Former Vice President Joe Biden (D) admitted on Friday that he had not actually been arrested in South Africa, a claim he made several times on the campaign trail over the last few weeks.
Biden, who is seeking to regain momentum in the Democratic primary with a win in South Carolina on Saturday, was forced to walk back the remarks after increased media scrutiny of his claims.
During several campaign stops, Biden had told audiences a version of a story in which he “had the great honor of being arrested” alongside a U.N. ambassador while trying to visit Mandela in 30 years ago.
“I guess I wasn’t arrested,” Mr. Biden said in a CNN interview on Friday. “I was stopped. I was not able to move where I wanted to go.”
When Biden initially made the comments, several reporters questioned their veracity.
The U.N. ambassador to the United Nations at the time, Andrew Young, told The New York Times he had never been arrested with Biden “and I don’t think [Biden] was, either.”
Joe Biden says he was arrested in Soweto, South Africa "trying to get to see [Nelson Mandela]" on Robben Island.
— Ald. Carlos Ramirez-Rosa ✶ (@CDRosa) February 22, 2020
The only problem? Soweto is 872 miles from Robben Island and THIS NEVER HAPPENED. It's a complete fabrication by the former Vice President.https://t.co/WfcQdk0aMH
In the CNN interview, Biden told a different version of the story, saying he was “separated” from a group, but not arrested.
“I said, ‘I’m not going to go in that door that says white only,’” Mr. Biden told CNN about a confrontation with police. “‘I’m going with them.’ They said, ‘You’re not, you can’t move, you can’t go with them,’ and they, and they kept me there.”
Biden’s communications director Kate Bedingfield had offered her own explanation for the remarks after the Democratic debate in South Carolina, telling reporters that he was “separated” but not conceding that he wasn’t arrested.
“It was a separation,” she said. “He was not allowed to go through the same door as the rest of the party he was with. Obviously, this was apartheid South Africa. There was a white door. There was a black door. He did not want to go through the white door, and have the rest of the party go to the black door. He was separated.”

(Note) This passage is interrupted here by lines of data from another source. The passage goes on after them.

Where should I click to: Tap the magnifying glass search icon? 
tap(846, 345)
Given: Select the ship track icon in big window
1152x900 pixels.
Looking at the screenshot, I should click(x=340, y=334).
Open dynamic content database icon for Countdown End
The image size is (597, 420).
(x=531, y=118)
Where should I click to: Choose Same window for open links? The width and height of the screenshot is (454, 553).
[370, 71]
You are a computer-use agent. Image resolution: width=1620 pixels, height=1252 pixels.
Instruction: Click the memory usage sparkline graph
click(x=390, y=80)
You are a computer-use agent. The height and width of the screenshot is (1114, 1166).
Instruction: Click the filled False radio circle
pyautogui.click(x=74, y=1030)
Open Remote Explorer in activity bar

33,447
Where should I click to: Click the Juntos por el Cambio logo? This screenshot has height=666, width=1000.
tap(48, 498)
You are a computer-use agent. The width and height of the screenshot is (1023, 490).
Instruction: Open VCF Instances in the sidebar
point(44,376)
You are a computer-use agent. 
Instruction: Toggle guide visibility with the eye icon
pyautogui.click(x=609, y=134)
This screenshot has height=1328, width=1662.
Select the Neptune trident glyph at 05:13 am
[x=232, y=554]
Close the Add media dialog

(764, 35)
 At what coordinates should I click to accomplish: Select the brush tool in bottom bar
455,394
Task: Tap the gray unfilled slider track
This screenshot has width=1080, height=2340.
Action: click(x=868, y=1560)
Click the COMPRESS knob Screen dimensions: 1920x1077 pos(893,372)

But even that explanation didn’t add up. As The Washington Post noted, Bedingfield’s story was “puzzling” given that “congressional delegations at the time did not land in South Africa but in Lesotho, a kingdom that achieved independence in 1966.”
Biden has faced tough questions over the stories he has told about the history of his civil rights activism, and this latest walk back comes just as the candidate heads into South Carolina for a crucial primary vote.